In our experience, most Go API tutorials stop when the server responds to a request[Go Language Specification] — that's maybe 20% of production work. The remaining 80% is structured error handling so on-call knows what broke, middleware chains that don't collapse under load, health probes Kubernetes trusts, and layered architecture that lets you change things without touching everything.
Organize code into handler, service, and repository layers inside internal/. Define custom error types with HTTP[RFC 9110, 2022] status codes and user-facing messages. Stack middleware in order: RequestID → Logging → Recovery → RateLimiter → Auth. Implement /healthz and /readyz probes and graceful shutdown to handle production gracefully.
- Handler, service, repository layers enforce dependency boundaries — no circular imports or reaching up the stack
- Custom AppError with code, message, internal detail, and cause enables logging and consistent JSON responses
- Middleware order matters — each layer depends on ones above; recovery catches panics before Auth runs expensive checks
- Health probes and graceful shutdown handle Kubernetes lifecycle and prevent request loss during rolling deployments
graph LR
Req[HTTP request] --> M1[RequestID]
M1 --> M2[Logging]
M2 --> M3[Recovery<br/>panic catcher]
M3 --> M4[RateLimiter]
M4 --> M5[Auth]
M5 --> H[Handler:<br/>parse + validate]
H --> S[Service:<br/>business logic]
S --> R[Repository:<br/>SQL / cache / APIs]
R -.no callback up the stack.-> S
S -.no HTTP types.-> H
style M3 fill:#fee
style H fill:#eef
style S fill:#eef
style R fill:#eef
The diagram is the dependency-flow lesson in one picture: request enters left, traverses the middleware stack in order (Recovery before Auth so panics in expensive auth checks are caught), then drops through Handler → Service → Repository with no upward calls and no leaked HTTP types into the lower layers. Get the order wrong and a panic in middleware skips your error handler; get the layering wrong and your service can't be tested without a real HTTP server.
The Quick Start — API Design Layers
[Go context]A production Go API needs three layers: HTTP transport, business logic, and data access. Dependencies flow inward only.

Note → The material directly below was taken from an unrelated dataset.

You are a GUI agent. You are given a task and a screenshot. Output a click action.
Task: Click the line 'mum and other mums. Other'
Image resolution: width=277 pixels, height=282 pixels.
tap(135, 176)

| Layer | Owns | Touches | Tested with |
|---|---|---|---|
Handler (internal/handler/) | HTTP parsing, validation, status codes, response shape | Service interface only | httptest.NewRecorder + mocked service |
Service (internal/service/) | Business logic, transaction boundaries, domain invariants | Repository interface only | Pure unit tests + mocked repository |
Repository (internal/repository/) | SQL, cache, external API calls | Database driver, HTTP client, redis client | testcontainers-go for real Postgres / Redis |
Middleware (internal/middleware/) | RequestID, logging, recovery, auth, rate-limit | None — pure http.Handler wrappers | httptest.NewServer + integration |
Domain (internal/domain/) | Shared types, sentinel errors, value objects | Nothing — leaf package | Plain unit tests |
order-service/
├── cmd/server/main.go # Wire and start
├── internal/
│ ├── handler/ # Parse HTTP, validate, respond
│ ├── service/ # Business logic — no HTTP, no DB
│ ├── repository/ # Data access — SQL, cache, APIs
│ ├── domain/ # Shared types and errors
│ └── middleware/ # RequestID, logging, recovery, auth
└── config/The rule: handlers call services, services call repositories, repositories call databases. A repository never calls a handler. A service never talks directly to HTTP. This inversion prevents circular imports and makes testing trivial — mock the service in handler tests, mock the repo in service tests.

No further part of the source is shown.